Sobre la composición salarial, Heredia advirtió que la reforma habilita esquemas de pago por rendimiento e incorpora la posibilidad de que una parte del ingreso se abone mediante ticket canasta u otros conceptos no remunerativos. Según explicó, ese adicional podría representar hasta un 30% del salario, pero no sería considerado sueldo a los efectos de indemnización, vacaciones, aguinaldo ni antigüedad. "No va ni para tomar en cuenta cuando te indemnizan, ni para vacaciones, ni para antigüedad, nada", señaló, y sostuvo que en la práctica implicaría una reducción del ingreso real y de los aportes.
Otro aspecto que mencionó fue la situación de los trabajadores de plataformas y repartidores. Consideró que la nueva normativa no los protege, sino que consolida su condición de monotributistas sin relación de dependencia, aun cuando deban cumplir requisitos formales como seguro, cuenta bancaria y registro ante organismos fiscales.
En cuanto al derecho de huelga, advirtió que se vería restringido por la ampliación de actividades consideradas esenciales, que deberán garantizar un 75% de prestación durante una medida de fuerza. También cuestionó que las asambleas deban notificarse previamente al empleador con detalles sobre su realización y que sea éste quien autorice su desarrollo.

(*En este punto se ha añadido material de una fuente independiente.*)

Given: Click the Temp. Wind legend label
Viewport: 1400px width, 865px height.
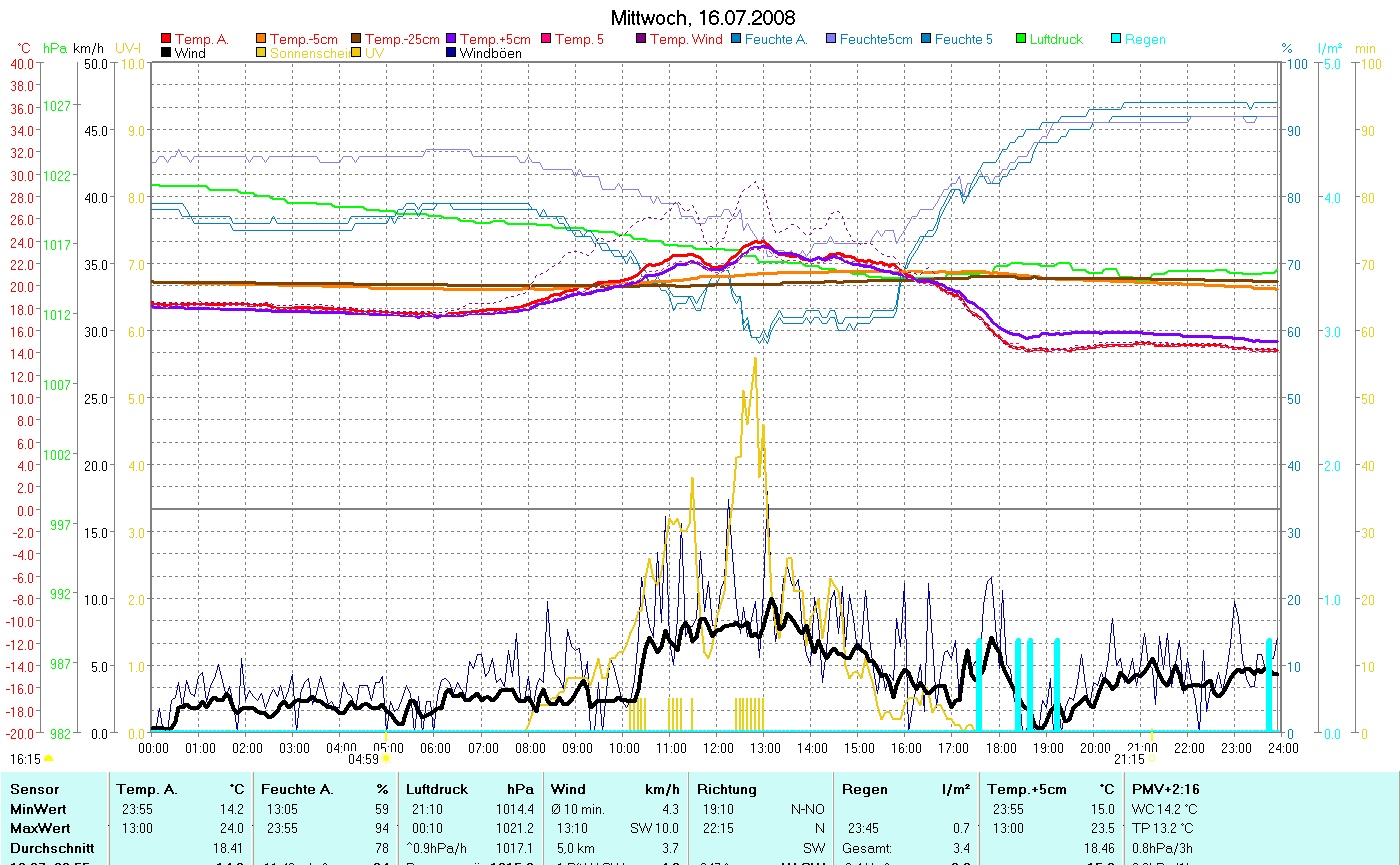Looking at the screenshot, I should pyautogui.click(x=685, y=40).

Heredia se refirió además a los cambios en los convenios colectivos de trabajo, que dejarían de negociarse por rama para hacerlo por empresa. A su entender, esto fragmentará la representación gremial y tenderá a acuerdos salariales "a la baja".
Finalmente, abordó la situación de los trabajadores enfermos o lesionados, quienes "?según explicó"? podrían percibir entre el 50% y el 75% del salario, dependiendo del caso y del rendimiento. Señaló que esto generará competencia entre empleados y mayor inestabilidad ante eventuales caídas en la producción o ventas.
Para el dirigente, la reforma implica un retroceso en derechos conquistados históricamente. "Detrás nuestro vienen generaciones que no van a tener los derechos que tenemos nosotros", expresó, al tiempo que remarcó que esos derechos "no fueron regalados", sino producto de luchas obreras a lo largo de la historia.
De esta manera, el ex edil dejó planteada una mirada crítica sobre la iniciativa que continúa su recorrido legislativo y que promete seguir generando debate en el ámbito político y sindical.